- Saunders in 1969–1970
- Born: Nikita Nikolayevich Soussanin June 2, 1914 Kiev, Russian Empire
- Died: August 16, 2006 (aged 92) Los Angeles, California, U.S.
- Occupations: Film, stage, and television actor
- Children: 2, including Lanna
- Parents: Nicholas Soussanin (father); Olga Baclanova (mother);

= Nicholas Saunders (actor) =

American actor (1914–2006)

Nicholas Saunders ( Nikita Nikolayevich Soussanin; June 2, 1914 – August 16, 2006) was a Russian-born American film, television, theatre actor, theatre translator and stage manager.

== Life and career ==
Saunders was born in Kiev, Russian Empire (present-day Ukraine), to Russian parents Nicholas, an actor, and Olga, an actress. He was raised in Hollywood, California.

Saunders began his career in 1938, appearing in the Broadway play The Bridal Crown, playing the pastor.
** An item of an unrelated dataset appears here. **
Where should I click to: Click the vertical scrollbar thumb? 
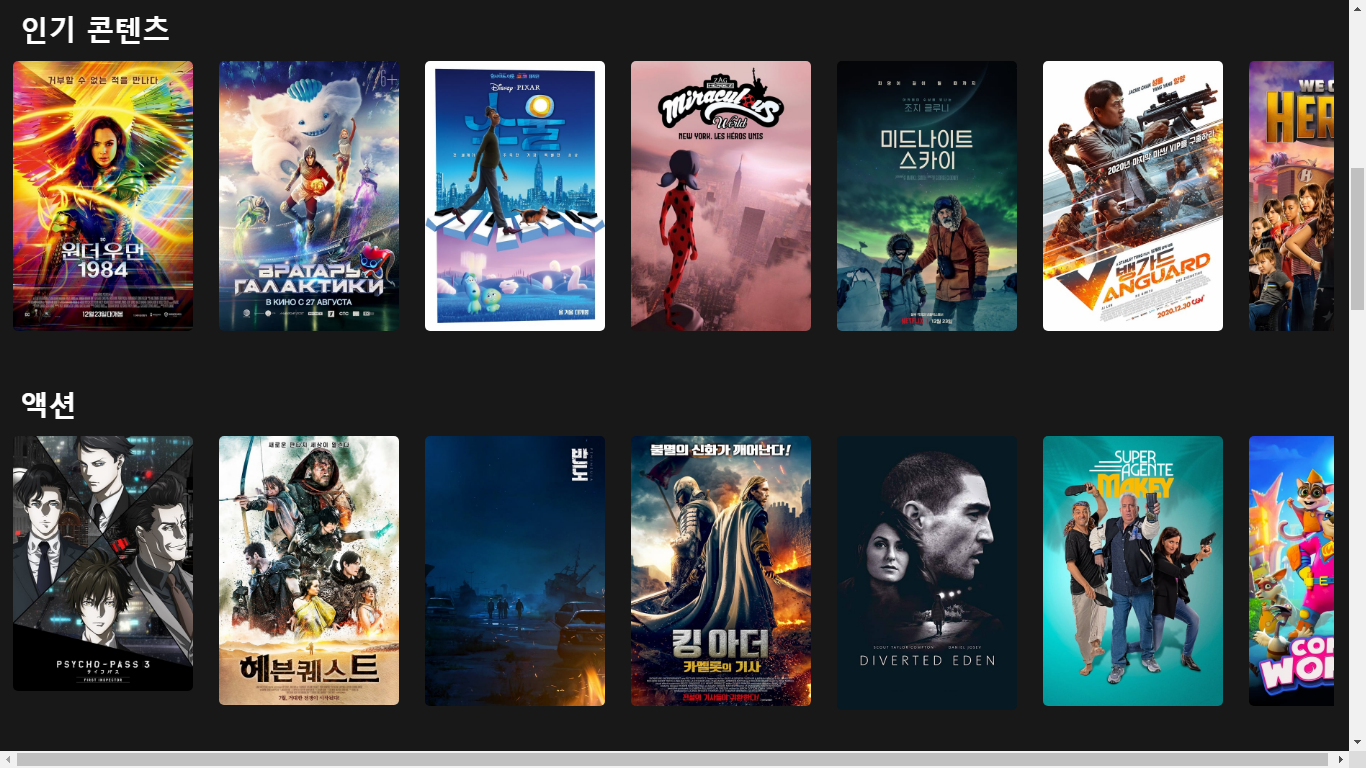1357,239
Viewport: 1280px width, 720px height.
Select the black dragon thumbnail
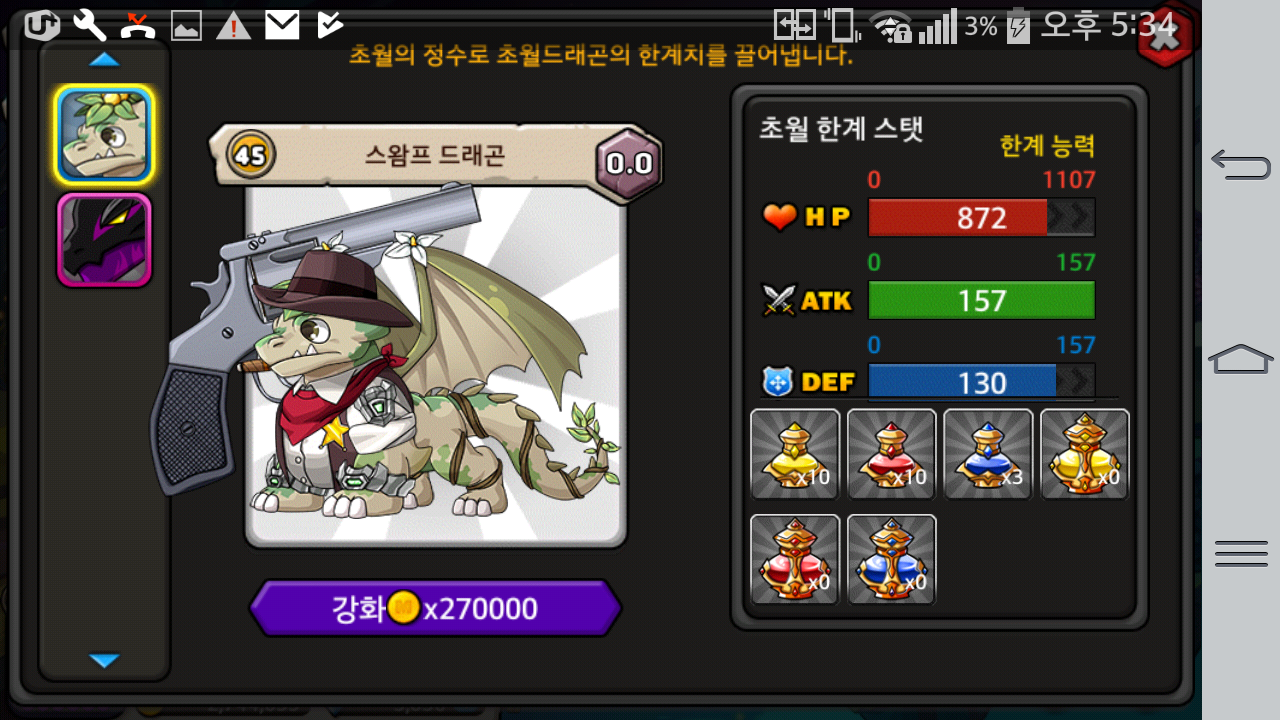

Later in his career, Saunders appeared and starred in other Broadway plays, including Lady in the Dark, playing Liza's father; A Highland Fling, playing Sandy MacGill; Happily Ever After, stage-managing and playing Stubbs; Marriage is for Single People, playing Reginald Hecuba; The Magnificent Yankee, playing Mason; The Fifth Season, stage-managing; A Call on Kuprin, playing Mr. Kendall and guard at Yalta; Take Her, She's Mine, playing the principal, Mr. Whitmyer, Frank Michaelson, and Mr. Hibbetts; The Passion of Josef D., language consultant and playing Sukhanov, Orjonikidze, and ensemble; Scenes and Revelations, playing Mr. Karonk; and Zoya's Apartment, translating the play with Frank Dwyer.

Saunders began his television career in 1947. In 1950, he played Sergeant Ross in the television series Martin Kane, Private Eye from 1950 to 1952. He also played Captain J. Barker in The Phil Silvers Show.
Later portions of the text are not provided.